IV Domingo de Adviento. Hágase

 

IV Domingo de Adviento

Hágase

El evangelio de esta último y breve domingo de Adviento nos presenta la figura de María en la conocida escena de la Anunciación. Se trata de un texto tan leído, que podemos caer en la tentación de pensar que ya nos lo sabemos, y no dejarnos interpelar ni sorprender por la Palabra de Dios, que siempre es viva y eficaz.

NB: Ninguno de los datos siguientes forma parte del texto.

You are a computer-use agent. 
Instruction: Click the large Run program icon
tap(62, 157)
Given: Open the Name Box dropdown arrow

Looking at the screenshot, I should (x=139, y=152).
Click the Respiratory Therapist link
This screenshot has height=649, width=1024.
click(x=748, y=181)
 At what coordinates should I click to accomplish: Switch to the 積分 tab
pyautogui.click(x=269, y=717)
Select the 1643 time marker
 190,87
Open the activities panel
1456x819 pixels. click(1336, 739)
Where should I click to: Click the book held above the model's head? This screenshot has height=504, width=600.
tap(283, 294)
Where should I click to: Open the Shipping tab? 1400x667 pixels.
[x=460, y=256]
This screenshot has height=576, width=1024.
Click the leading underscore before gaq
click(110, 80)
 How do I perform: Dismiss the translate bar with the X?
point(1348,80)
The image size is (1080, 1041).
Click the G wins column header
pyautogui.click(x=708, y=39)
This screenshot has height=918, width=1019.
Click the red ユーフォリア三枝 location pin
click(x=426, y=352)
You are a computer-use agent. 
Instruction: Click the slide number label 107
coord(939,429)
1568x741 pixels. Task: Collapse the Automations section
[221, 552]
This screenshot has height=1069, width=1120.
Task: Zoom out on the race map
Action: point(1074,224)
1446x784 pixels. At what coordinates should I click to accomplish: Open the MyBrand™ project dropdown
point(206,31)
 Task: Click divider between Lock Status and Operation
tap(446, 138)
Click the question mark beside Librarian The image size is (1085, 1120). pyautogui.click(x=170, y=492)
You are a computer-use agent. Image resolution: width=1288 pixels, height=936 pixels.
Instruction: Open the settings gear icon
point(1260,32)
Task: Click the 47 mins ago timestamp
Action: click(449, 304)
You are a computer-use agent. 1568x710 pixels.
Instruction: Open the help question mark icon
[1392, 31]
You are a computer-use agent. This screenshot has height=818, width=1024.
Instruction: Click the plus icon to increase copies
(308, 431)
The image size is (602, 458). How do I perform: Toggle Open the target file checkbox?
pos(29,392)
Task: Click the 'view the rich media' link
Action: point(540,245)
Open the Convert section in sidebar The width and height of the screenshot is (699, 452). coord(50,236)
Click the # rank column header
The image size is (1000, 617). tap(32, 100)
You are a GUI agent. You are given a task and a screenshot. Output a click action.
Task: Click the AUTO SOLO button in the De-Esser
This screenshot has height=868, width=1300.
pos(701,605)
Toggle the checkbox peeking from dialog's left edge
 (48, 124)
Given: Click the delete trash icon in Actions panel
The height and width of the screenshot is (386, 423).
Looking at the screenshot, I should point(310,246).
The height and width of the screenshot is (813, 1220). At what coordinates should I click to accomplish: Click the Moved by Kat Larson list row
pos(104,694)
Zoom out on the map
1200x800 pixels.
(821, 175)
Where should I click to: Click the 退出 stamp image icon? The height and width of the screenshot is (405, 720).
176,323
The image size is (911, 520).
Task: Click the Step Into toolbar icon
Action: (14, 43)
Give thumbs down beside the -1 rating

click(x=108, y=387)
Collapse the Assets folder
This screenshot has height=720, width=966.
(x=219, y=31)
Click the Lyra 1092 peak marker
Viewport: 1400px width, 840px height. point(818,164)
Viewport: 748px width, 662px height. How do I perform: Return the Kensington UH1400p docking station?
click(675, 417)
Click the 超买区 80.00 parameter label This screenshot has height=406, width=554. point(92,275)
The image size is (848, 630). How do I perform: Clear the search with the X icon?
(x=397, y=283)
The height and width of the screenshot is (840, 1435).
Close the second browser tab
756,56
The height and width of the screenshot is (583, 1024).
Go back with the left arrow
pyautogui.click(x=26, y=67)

El texto nos invita reencontrarnos con un Dios que quiere entrar en contacto y diálogo con la humanidad, a la cual quiere redimir. Sí, el Señor se dirige a ti también y te invita a escuchar su voz, a creer en su promesa y a no tener miedo porque es él quien te dará la fuerza para vivir todo lo que te pida. Acoge su invitación y descansa, como María, en ese “Hágase”, dejando que sea Dios, y no tu iniciativa y capacidad, el que lleve adelante su plan de salvación.

Un abrazo y buen domingo.

Jesús Girón
Consiliario Regional
Equipos de Nuestra Señora | Región Levante y Murcia

 

 

Lc 1, 26-38

En el mes sexto, el ángel Gabriel fue enviado por Dios a una ciudad de Galilea llamada Nazaret, a una virgen desposada con un hombre llamado José, de la casa de David; el nombre de la virgen era María. El ángel, entrando en su presencia, dijo: «Alégrate, llena de gracia, el Señor está contigo». Ella se turbó grandemente ante estas palabras y se preguntaba qué saludo era aquel. El ángel le dijo: «No temas, María, porque has encontrado gracia ante Dios. Concebirás en tu vientre y darás a luz un hijo, y le pondrás por nombre Jesús. Será grande, se llamará Hijo del Altísimo, el Señor Dios le dará el trono de David, su padre; reinará sobre la casa de Jacob para siempre, y su reino no tendrá fin». Y María dijo al ángel: «¿Cómo será eso, pues no conozco varón?». El ángel le contestó: «El Espíritu Santo vendrá sobre ti, y la fuerza del Altísimo te cubrirá con su sombra; por eso el Santo que va a nacer será llamado Hijo de Dios. También tu pariente Isabel ha concebido un hijo en su vejez, y ya está de seis meses la que llamaban estéril, porque para Dios nada hay imposible». María contestó: «He aquí la esclava del Señor; hágase en mí según tu palabra». Y el ángel se retiró.